Kefermarkt is a town between Linz and Freistadt in Upper Austria whose church has a spectacular +500 year old wooden altarpiece [St Christopher pictured R with his trad burdens] carved in the 1490s. More pics: there's A Lot of detail. Like the survival of only fragments [7/120ths] of the works of Σοφοκλῆς = Sophocles - whose output rivalled that of Wm Shagsper born 2,060 years later - most of the religious artwork of Central Europe from Late Medieval times has gone to smoke and rubble. 

At about the same time:

  • notSaint Christopher Columbus was initiating the sack and pillage of the civilizations of the New World
  • Perkin Warbeck was sailing from Cork to France as part of making his end run for the English throne.  
  • Leonardo da Vinci was painting La Belle Ferronnière in Milan. 
  • In the North, Sweden successfully defended >!BOOM!< the fortress of Vyborg / Выборг / Viipuri against an army of besieging Russians.

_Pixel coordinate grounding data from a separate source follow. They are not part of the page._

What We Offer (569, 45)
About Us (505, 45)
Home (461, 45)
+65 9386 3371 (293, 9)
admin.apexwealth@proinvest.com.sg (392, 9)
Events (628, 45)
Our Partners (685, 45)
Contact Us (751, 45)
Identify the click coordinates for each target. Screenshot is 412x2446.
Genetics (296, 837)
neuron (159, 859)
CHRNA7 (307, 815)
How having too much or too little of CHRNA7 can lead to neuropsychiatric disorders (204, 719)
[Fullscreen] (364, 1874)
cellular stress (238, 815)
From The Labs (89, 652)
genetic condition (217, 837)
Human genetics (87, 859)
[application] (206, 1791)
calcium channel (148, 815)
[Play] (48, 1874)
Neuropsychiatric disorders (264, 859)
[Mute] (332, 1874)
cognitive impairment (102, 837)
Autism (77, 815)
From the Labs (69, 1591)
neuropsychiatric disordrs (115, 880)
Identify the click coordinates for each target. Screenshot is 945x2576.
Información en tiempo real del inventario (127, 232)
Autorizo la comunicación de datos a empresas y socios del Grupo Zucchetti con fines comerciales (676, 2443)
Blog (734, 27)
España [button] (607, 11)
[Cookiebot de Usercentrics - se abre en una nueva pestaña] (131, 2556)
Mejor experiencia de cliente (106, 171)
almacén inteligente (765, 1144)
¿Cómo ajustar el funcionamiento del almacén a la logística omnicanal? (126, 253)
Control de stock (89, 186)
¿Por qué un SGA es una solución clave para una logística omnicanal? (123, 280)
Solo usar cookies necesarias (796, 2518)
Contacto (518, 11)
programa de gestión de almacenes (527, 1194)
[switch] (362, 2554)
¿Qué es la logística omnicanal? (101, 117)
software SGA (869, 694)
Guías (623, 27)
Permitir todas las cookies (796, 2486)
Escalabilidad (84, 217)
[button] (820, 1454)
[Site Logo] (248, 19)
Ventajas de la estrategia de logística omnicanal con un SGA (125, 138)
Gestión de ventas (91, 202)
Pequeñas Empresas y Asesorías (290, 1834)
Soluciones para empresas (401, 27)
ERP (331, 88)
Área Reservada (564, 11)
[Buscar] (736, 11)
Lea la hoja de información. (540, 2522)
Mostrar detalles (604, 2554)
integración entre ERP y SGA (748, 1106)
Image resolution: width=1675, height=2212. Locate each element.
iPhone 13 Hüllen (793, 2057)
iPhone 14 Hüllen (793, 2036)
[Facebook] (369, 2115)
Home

This wood-carving is pretty and pretty amazing. It is clearly part of the inspiration for Hermann Hesse's Narziss and Goldmund [whc prev]. Goldmund, the scape-grace white-headed boy of his teacher Narziss, as well as a serial shagger across medieval Europe, becomes an accomplished carver of wood. In those days, magnates secular and clerical would commission 3-D art pieces as well as paintings and other bling. In the case of Kefermarkt, of which we treat, (despite the derails) we know that the sponsor was local laird Christoph von Zelking, advisor and confidant of The Emperor, who died in 1491. The will contained a clause to make the altarpiece to grace the church which C v. Z had ordered built 20 years prior. Of the artist who won the commission we know nothing. In the patchy nature of medieval evidence [whc prev], you need a notname to attribute similar works to a single source. Even if that source is a team from the same atelier. The journeymen roughed things out and carved the boilerplate; the apprentices made tea and were sent in search of a glass hammer; the Master finished the work in his own inimitable style. So here, we acknowledge the hand of The Master of the Kefermarkt Altarpiece or indeed Meister des Kefermarkter Altars.

This obvs reminds us of the classic tale of bamboozlement by anonymity in which Odysseus introduces himself to the one-eyed giant Πολύφημος = Polyphemus as Οὖτις = Noman, Nobody. When wily Odysseus blinds his host and escapes with those of his crew who haven't been eaten, Polyphemus calls out to his monster neighbours that he has been assaulted and dispossessed (of his dinner), they roar back "who has thus injured you?" Polyphemus has to reply ὦ φίλοι, Οὖτίς με κτείνει δόλῳ οὐδὲ βίηφιν = Noman has injured me and the neighbours huff a bit about the noise and then go about their own business. A right shit-heel, that Odysseus.